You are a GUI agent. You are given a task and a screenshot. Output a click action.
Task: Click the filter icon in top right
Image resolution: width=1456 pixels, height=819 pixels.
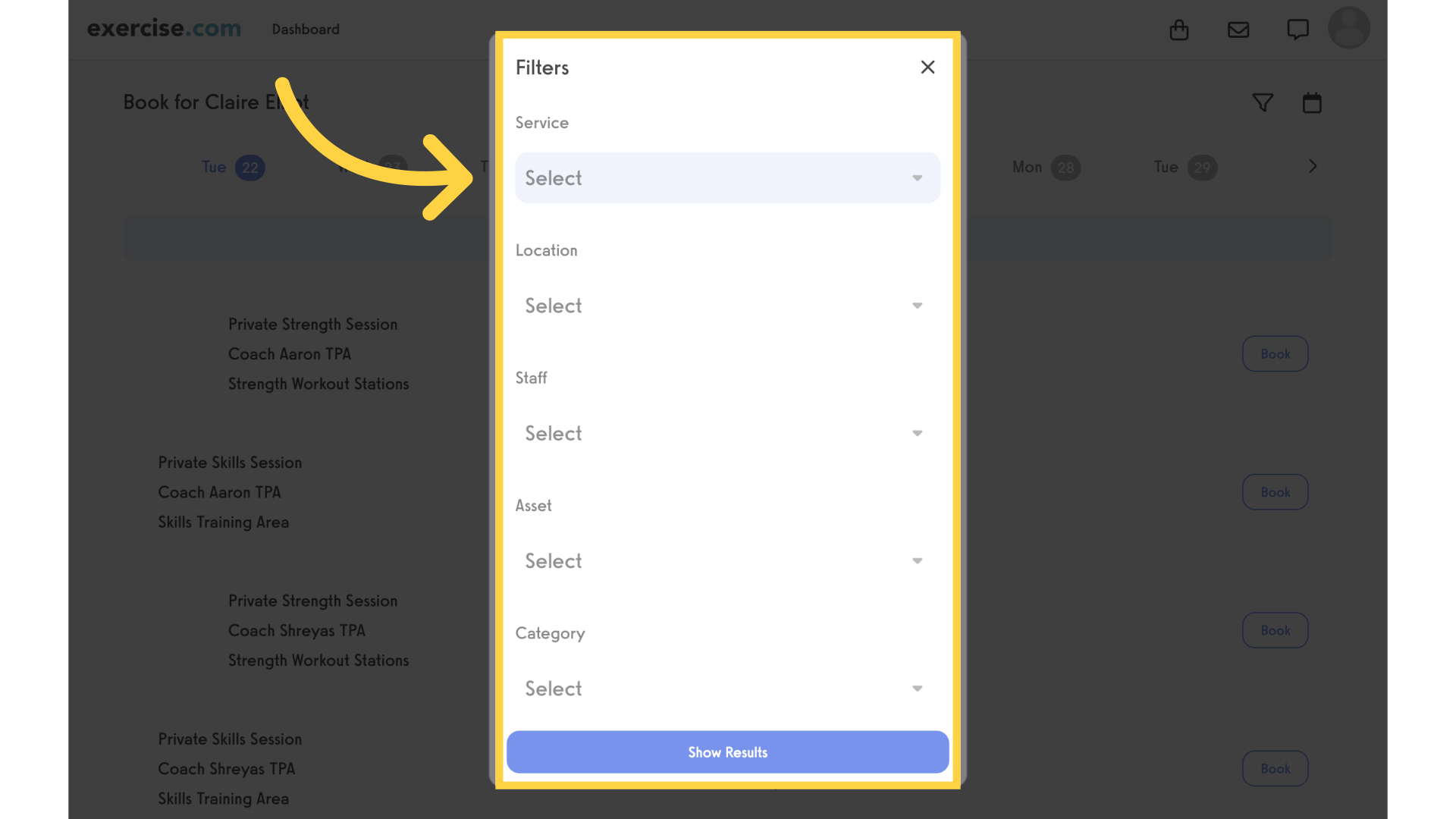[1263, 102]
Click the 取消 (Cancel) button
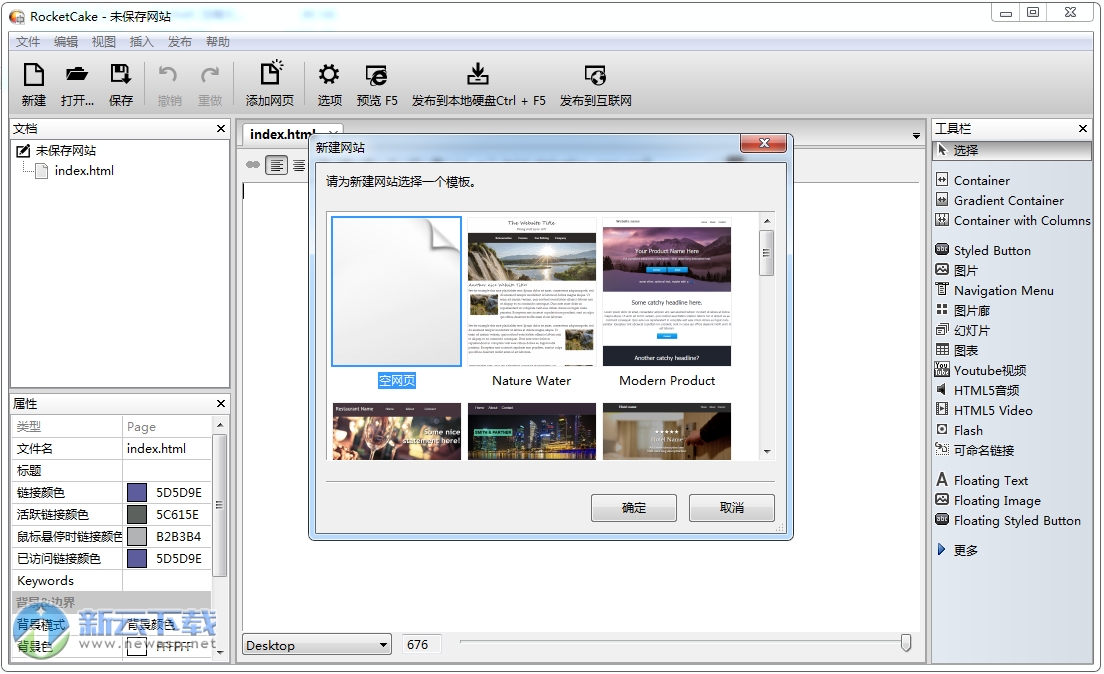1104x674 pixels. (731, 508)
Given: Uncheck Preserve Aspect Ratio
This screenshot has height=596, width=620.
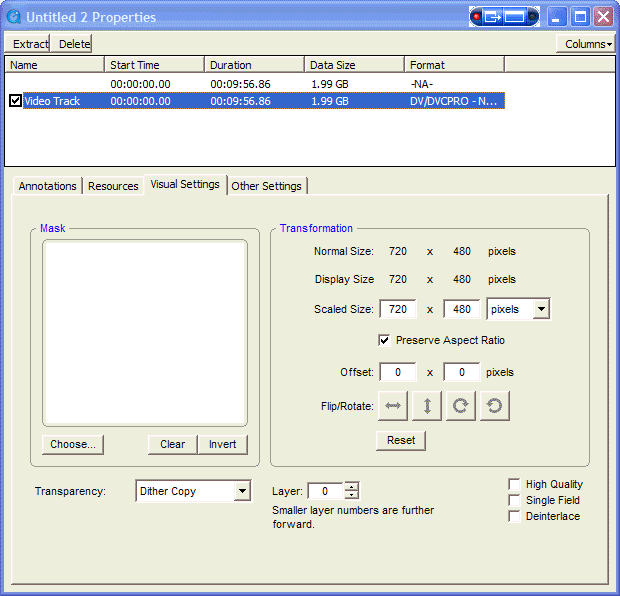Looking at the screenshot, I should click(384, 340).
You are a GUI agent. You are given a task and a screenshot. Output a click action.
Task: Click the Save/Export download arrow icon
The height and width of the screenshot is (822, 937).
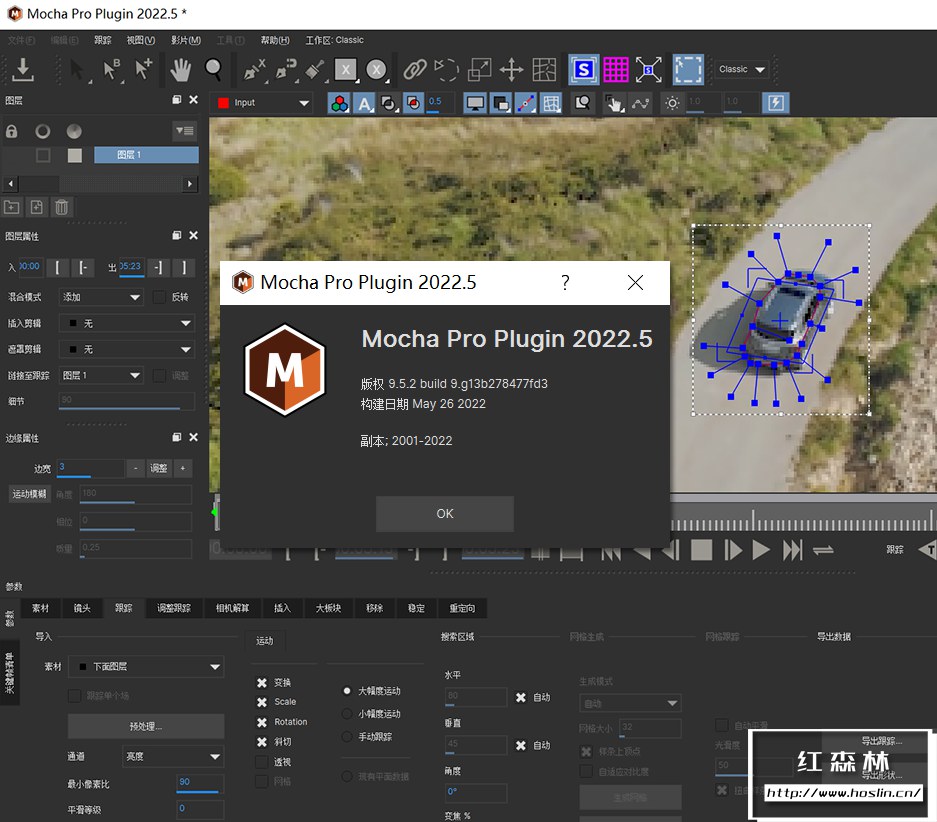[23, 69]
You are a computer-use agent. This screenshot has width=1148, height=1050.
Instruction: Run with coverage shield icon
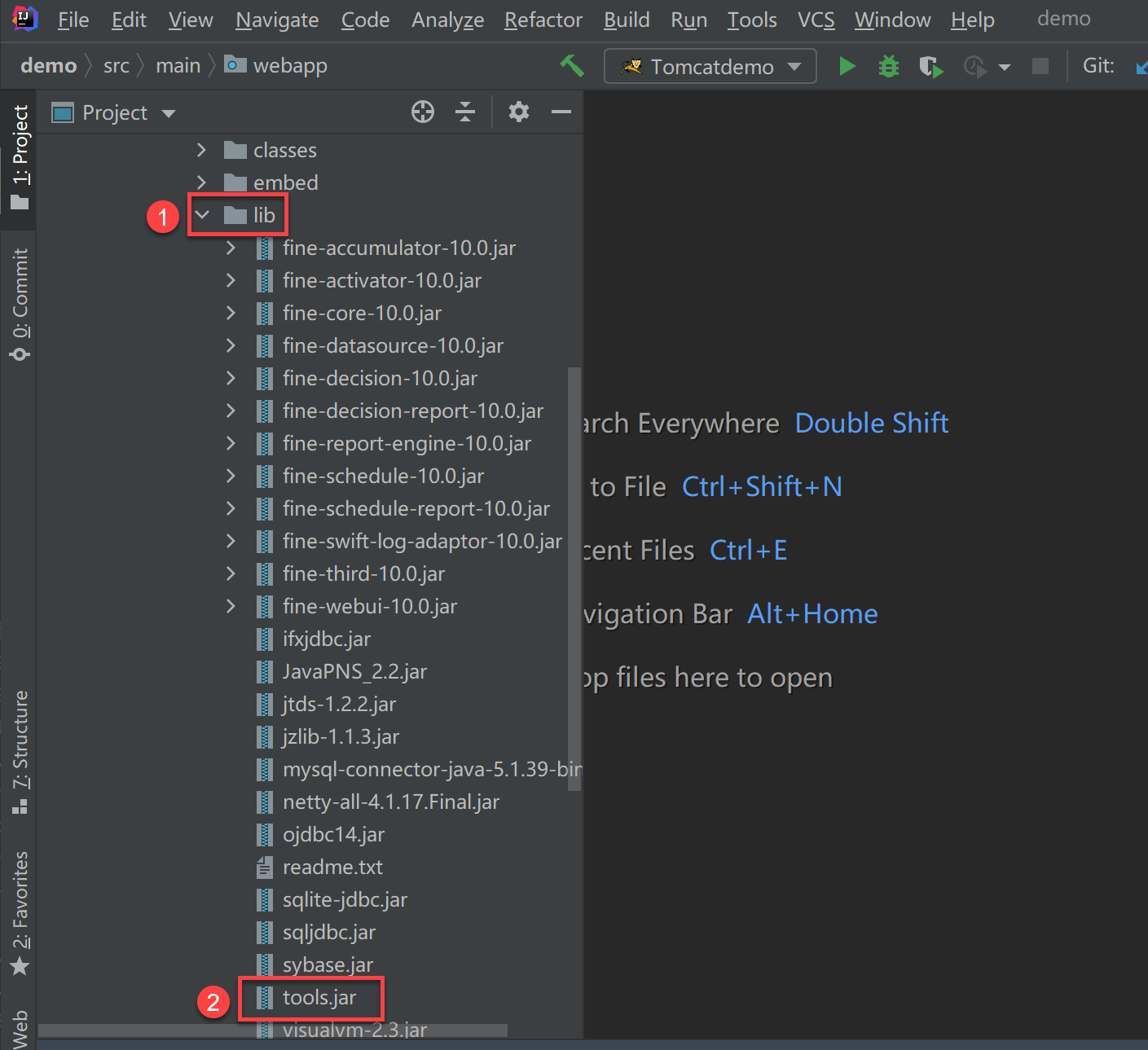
----------------------------------------
_THE PROBLEM_:
Output the text lines of all the items above exactly as they appear, leaving out the pictures.

_TASK RESPONSE_:
You are a GUI agent. You are given a task and a screenshot. Output a click action.
Task: Click the filter icon in top right
Image resolution: width=1456 pixels, height=819 pixels.
[1263, 102]
Click the 取消 (Cancel) button
1104x674 pixels. (731, 508)
Given: Uncheck Preserve Aspect Ratio
This screenshot has height=596, width=620.
Looking at the screenshot, I should click(384, 340).
You are a GUI agent. You are given a task and a screenshot. Output a click action.
Task: Click the Save/Export download arrow icon
The height and width of the screenshot is (822, 937).
[23, 69]
You are a computer-use agent. This screenshot has width=1148, height=1050.
Instruction: Run with coverage shield icon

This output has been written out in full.